May 9, 2017

...Learn TDD with Codemanship

What Makes a Software Developer? The Rule of Two

I've been thinking a lot recently about what might qualify someone as a "software developer". For sure, it's not just someone who can code. (Any more than a builder is just someone who can lay bricks.)

One rule of thumb I've used with some success over the years is a rule of two: a software developer, in my experience, is someone who has practical hands-on skills in at least two of everything.

* 2 different programming paradigms (e.g., structured & OO)
* 2 different technology stacks (e.g., LAMP and .NET)
* 2 different kinds of application (e.g., desktop and mobile)
* 2 different problem domains (e.g., banking and medicine)
* 2 different approaches to development (e.g., Extreme Programming & RUP)

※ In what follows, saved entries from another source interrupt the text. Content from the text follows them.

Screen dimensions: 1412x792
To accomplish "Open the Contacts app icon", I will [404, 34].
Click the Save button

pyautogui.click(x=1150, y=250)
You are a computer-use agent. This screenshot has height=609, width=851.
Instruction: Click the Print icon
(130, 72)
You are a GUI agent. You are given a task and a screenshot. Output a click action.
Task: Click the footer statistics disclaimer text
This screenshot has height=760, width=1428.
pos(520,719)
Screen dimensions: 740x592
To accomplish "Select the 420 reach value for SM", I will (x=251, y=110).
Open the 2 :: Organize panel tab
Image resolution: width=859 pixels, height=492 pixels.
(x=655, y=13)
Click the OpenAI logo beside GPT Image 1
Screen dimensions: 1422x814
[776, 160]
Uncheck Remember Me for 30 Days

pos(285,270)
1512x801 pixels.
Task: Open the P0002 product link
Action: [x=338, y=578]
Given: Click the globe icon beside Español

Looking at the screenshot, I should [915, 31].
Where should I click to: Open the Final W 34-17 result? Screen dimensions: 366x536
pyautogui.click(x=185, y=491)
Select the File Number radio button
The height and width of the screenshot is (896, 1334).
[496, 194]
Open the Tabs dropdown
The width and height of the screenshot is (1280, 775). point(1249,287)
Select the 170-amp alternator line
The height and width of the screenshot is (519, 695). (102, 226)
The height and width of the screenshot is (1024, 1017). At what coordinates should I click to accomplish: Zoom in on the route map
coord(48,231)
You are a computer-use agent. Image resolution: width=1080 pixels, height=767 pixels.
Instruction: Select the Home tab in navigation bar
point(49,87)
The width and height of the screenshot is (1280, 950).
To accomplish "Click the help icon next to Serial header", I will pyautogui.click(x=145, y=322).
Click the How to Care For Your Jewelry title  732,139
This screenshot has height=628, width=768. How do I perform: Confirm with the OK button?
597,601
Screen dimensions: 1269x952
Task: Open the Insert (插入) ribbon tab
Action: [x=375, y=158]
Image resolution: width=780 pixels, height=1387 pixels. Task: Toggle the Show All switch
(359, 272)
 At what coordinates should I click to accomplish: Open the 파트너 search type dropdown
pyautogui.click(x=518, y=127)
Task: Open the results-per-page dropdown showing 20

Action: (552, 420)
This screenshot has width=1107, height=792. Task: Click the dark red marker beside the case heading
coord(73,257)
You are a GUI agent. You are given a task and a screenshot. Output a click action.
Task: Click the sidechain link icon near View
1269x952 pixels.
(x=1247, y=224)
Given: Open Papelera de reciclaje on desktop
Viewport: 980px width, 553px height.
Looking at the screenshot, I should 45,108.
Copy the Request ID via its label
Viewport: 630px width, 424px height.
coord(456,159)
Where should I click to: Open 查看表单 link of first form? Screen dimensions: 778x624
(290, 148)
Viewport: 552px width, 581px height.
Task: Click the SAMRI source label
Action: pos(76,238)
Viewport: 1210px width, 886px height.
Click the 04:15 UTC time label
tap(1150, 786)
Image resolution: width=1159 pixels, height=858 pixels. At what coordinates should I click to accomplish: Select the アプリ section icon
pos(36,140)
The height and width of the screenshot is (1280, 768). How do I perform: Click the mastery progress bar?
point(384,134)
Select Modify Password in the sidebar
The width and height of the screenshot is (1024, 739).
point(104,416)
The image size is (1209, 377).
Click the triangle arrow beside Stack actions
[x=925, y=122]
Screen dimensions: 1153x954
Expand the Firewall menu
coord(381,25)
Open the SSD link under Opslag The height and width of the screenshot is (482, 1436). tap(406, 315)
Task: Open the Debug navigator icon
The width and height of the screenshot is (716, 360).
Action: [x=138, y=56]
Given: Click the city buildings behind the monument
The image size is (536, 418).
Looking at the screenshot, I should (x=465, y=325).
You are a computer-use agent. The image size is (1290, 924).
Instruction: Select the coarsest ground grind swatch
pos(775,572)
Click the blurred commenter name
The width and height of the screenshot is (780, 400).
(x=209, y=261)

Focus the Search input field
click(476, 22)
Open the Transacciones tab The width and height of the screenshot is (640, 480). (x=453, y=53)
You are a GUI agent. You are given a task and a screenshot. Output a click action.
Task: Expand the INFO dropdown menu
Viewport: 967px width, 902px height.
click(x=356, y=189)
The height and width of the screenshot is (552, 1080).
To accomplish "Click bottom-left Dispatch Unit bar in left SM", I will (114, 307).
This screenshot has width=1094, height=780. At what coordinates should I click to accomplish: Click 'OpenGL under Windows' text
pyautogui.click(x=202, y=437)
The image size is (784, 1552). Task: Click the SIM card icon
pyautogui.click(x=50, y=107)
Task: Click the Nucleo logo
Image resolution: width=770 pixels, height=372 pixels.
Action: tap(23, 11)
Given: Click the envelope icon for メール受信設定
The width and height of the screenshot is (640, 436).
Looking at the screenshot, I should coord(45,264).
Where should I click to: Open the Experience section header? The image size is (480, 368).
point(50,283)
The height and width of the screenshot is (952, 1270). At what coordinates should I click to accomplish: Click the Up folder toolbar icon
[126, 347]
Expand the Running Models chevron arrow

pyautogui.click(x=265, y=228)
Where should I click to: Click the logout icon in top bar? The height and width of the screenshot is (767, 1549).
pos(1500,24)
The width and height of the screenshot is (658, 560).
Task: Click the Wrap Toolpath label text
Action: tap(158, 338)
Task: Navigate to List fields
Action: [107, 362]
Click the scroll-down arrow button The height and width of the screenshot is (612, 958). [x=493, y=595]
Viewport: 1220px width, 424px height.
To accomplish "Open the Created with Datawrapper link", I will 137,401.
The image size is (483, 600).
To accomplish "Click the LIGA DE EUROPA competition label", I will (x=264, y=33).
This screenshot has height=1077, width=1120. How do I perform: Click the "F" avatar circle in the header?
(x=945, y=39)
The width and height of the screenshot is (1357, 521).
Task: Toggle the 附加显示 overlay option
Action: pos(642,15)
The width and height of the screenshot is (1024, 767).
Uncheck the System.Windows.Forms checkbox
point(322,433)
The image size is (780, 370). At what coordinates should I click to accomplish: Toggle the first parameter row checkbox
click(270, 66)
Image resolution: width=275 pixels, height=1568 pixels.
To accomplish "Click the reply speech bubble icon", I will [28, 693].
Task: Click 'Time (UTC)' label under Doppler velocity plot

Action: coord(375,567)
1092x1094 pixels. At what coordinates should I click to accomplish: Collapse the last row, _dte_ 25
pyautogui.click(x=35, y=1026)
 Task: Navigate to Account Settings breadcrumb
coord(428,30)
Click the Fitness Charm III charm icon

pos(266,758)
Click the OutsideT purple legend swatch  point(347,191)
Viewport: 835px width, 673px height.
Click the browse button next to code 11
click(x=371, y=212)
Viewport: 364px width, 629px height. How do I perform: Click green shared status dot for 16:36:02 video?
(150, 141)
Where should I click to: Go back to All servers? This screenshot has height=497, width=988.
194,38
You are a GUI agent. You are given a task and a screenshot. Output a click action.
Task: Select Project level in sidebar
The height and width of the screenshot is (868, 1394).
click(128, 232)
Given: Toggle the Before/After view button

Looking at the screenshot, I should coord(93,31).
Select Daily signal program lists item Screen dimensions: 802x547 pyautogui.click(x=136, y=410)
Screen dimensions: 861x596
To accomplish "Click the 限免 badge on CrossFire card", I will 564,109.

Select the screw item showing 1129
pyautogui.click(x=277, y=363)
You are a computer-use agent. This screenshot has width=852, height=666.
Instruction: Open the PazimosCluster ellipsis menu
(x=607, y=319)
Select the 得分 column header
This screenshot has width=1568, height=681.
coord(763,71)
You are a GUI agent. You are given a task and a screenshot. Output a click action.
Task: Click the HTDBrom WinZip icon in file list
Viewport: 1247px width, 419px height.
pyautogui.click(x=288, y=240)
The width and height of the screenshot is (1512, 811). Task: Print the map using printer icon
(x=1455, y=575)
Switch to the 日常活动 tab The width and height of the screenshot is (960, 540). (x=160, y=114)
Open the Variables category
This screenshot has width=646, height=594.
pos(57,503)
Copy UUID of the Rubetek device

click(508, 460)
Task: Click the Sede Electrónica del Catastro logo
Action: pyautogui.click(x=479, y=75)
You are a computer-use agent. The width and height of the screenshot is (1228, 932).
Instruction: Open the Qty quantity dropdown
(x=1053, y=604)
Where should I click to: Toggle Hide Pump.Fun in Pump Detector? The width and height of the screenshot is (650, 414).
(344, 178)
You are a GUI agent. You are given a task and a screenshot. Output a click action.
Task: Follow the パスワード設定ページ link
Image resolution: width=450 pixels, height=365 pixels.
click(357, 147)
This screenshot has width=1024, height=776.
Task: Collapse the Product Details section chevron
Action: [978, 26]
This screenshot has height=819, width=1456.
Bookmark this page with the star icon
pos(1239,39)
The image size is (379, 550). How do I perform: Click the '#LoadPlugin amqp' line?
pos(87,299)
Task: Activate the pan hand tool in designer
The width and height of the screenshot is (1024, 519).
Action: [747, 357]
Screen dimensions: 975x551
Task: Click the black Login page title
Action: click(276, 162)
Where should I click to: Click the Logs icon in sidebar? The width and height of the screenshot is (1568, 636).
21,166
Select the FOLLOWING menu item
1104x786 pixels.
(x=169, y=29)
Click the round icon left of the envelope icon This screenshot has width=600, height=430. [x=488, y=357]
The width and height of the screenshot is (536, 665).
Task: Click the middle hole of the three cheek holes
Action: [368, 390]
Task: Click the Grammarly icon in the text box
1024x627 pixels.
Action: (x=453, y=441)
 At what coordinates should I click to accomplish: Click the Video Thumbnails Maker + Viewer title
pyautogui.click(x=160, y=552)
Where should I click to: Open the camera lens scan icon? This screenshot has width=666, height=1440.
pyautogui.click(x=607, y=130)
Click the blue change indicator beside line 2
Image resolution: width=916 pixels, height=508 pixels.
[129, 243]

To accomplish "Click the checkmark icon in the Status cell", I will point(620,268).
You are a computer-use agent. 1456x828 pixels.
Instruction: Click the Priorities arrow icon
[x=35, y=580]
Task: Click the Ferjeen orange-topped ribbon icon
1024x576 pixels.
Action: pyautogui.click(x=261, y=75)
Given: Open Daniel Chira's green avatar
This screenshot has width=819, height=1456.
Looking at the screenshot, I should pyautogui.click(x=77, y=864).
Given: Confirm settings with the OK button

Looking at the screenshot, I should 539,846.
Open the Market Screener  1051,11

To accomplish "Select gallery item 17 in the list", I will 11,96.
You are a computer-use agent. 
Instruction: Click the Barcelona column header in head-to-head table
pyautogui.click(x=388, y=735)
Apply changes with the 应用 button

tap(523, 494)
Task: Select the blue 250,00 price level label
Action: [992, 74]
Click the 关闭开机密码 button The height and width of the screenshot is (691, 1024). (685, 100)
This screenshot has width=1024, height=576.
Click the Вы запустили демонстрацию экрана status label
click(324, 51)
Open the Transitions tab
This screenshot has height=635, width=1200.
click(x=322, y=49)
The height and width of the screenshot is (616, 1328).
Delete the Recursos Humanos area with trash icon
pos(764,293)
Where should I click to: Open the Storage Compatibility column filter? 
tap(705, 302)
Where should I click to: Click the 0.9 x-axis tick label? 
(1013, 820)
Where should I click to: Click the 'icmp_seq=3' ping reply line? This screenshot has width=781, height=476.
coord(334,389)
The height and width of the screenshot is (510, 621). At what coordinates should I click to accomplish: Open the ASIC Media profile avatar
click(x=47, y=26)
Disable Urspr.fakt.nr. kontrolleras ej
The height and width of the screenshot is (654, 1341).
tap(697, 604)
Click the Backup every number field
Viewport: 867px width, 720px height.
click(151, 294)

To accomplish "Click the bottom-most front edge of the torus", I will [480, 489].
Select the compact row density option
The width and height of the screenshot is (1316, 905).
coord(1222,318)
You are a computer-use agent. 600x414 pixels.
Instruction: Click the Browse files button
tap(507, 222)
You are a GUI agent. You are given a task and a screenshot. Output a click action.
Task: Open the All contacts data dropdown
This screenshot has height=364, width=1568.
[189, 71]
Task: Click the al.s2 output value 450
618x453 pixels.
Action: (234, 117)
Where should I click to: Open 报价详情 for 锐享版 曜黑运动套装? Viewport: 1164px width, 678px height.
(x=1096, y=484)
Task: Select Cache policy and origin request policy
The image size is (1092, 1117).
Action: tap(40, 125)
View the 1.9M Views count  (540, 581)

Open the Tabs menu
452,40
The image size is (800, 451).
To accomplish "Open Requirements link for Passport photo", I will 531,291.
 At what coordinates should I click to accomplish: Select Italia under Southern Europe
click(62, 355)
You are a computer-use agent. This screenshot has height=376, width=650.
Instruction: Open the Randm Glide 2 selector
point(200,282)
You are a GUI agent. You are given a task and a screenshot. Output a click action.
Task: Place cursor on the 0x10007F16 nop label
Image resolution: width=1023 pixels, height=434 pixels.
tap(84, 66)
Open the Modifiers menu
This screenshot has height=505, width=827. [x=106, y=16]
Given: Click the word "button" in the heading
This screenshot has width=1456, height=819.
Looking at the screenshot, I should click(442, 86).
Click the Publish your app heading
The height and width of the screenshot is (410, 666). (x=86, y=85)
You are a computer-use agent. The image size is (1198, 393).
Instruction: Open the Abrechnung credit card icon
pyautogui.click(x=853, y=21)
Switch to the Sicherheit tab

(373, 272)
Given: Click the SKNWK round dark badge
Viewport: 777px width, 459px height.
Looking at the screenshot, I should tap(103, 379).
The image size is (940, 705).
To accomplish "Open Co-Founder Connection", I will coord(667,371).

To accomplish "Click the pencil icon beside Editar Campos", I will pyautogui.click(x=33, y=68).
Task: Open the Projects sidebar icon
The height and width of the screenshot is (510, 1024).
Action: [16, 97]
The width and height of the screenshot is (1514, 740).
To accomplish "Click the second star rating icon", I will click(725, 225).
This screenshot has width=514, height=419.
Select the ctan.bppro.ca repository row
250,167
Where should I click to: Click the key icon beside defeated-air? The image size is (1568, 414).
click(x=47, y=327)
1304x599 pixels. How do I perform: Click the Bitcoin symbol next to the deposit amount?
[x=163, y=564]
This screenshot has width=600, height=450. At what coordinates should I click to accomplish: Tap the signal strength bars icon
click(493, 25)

Essentially, someone who's been around the block at least twice in their careers.

The reason why I think this matters is that folk tend to need to see multiple examples of something before they can start to draw some key underlying insights. If you've only ever done BDD, you may not be aware that almost all approaches to requirements specification are example- or scenario-driven. If you've only ever worked in, say, Java, you may miss the fact that encapsulation isn't exclusively an OO concept. (Yes, you can have loosely coupled modules in Pascal, C, etc, too).

I'd also be interested in the responsibilities a developer has taken on in their careers. I've been a programmer, a tech lead, an architect, a requirements analyst, a methodologist, a strategist, a coach, a conference speaker, a conference organiser, an author, a business owner, and a trainer in my twelvety five years in this career. Wearing multiple hats - like working in multiple languages - can bring insights that decades working exclusively at the code face would probably miss.

So now, as my attentions turn to focus on the whole question of long-term mentoring for would-be software developers, the >rule of two may well be a key part of the process of identifying who might make good mentors, as well as potentially provide a roadmap for mentoring itself. Essentially, we'd be looking to guide rookies at least twice around the block, allowing them a chance to build those insights for themselves.